## Problem description
Return the lines exactly as they stand, from the first of the material through the line containing "Image resolution: width=1024".

## Given data

......

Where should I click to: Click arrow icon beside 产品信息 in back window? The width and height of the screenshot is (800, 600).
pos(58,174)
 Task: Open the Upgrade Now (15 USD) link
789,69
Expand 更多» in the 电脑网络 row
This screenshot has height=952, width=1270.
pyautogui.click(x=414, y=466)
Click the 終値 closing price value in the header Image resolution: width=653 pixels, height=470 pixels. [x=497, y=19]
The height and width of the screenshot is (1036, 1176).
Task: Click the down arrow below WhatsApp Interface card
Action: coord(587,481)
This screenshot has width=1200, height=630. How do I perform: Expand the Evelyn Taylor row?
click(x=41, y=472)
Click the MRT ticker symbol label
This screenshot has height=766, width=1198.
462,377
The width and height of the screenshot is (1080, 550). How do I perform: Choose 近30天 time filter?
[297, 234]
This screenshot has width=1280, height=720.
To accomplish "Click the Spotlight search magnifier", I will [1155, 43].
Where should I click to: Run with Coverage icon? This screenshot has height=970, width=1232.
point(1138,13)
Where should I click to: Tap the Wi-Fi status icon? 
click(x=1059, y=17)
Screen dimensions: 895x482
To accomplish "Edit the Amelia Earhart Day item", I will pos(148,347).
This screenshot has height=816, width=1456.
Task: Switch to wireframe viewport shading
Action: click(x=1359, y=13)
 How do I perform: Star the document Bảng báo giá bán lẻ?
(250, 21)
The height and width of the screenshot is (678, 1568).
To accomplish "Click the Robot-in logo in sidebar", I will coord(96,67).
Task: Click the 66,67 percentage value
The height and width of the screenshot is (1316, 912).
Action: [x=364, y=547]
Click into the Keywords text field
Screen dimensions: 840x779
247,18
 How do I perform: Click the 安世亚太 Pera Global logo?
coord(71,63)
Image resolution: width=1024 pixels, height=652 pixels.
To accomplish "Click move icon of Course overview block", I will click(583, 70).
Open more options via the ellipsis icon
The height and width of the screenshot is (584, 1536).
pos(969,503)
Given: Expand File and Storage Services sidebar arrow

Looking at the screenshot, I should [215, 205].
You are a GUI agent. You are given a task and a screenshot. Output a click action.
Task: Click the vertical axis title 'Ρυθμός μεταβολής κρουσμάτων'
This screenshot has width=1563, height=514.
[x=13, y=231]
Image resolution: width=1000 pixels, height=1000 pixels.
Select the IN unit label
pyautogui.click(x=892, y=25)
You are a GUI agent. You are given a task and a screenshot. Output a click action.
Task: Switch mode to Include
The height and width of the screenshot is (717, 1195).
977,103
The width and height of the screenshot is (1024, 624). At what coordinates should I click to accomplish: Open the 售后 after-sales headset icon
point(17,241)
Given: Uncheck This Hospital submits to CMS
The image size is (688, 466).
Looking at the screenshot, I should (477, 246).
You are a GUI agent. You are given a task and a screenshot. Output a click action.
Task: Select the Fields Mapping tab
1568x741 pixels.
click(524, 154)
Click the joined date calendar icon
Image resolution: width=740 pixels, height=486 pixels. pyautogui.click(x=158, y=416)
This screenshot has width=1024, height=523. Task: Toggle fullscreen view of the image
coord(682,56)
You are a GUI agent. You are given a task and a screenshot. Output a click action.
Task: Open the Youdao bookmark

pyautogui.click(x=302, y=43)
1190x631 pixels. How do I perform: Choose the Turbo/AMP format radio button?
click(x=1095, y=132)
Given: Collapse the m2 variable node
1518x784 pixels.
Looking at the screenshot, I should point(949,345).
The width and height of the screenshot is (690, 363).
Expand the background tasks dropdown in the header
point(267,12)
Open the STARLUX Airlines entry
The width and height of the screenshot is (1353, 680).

......

## Written answer
Where should I click to: Click arrow icon beside 产品信息 in back window? The width and height of the screenshot is (800, 600).
pos(58,174)
 Task: Open the Upgrade Now (15 USD) link
789,69
Expand 更多» in the 电脑网络 row
This screenshot has height=952, width=1270.
pyautogui.click(x=414, y=466)
Click the 終値 closing price value in the header Image resolution: width=653 pixels, height=470 pixels. [x=497, y=19]
The height and width of the screenshot is (1036, 1176).
Task: Click the down arrow below WhatsApp Interface card
Action: coord(587,481)
This screenshot has width=1200, height=630. How do I perform: Expand the Evelyn Taylor row?
click(x=41, y=472)
Click the MRT ticker symbol label
This screenshot has height=766, width=1198.
462,377
The width and height of the screenshot is (1080, 550). How do I perform: Choose 近30天 time filter?
[297, 234]
This screenshot has width=1280, height=720.
To accomplish "Click the Spotlight search magnifier", I will [1155, 43].
Where should I click to: Run with Coverage icon? This screenshot has height=970, width=1232.
point(1138,13)
Where should I click to: Tap the Wi-Fi status icon? 
click(x=1059, y=17)
Screen dimensions: 895x482
To accomplish "Edit the Amelia Earhart Day item", I will pos(148,347).
This screenshot has height=816, width=1456.
Task: Switch to wireframe viewport shading
Action: click(x=1359, y=13)
 How do I perform: Star the document Bảng báo giá bán lẻ?
(250, 21)
The height and width of the screenshot is (678, 1568).
To accomplish "Click the Robot-in logo in sidebar", I will coord(96,67).
Task: Click the 66,67 percentage value
The height and width of the screenshot is (1316, 912).
Action: [x=364, y=547]
Click into the Keywords text field
Screen dimensions: 840x779
247,18
 How do I perform: Click the 安世亚太 Pera Global logo?
coord(71,63)
Image resolution: width=1024 pixels, height=652 pixels.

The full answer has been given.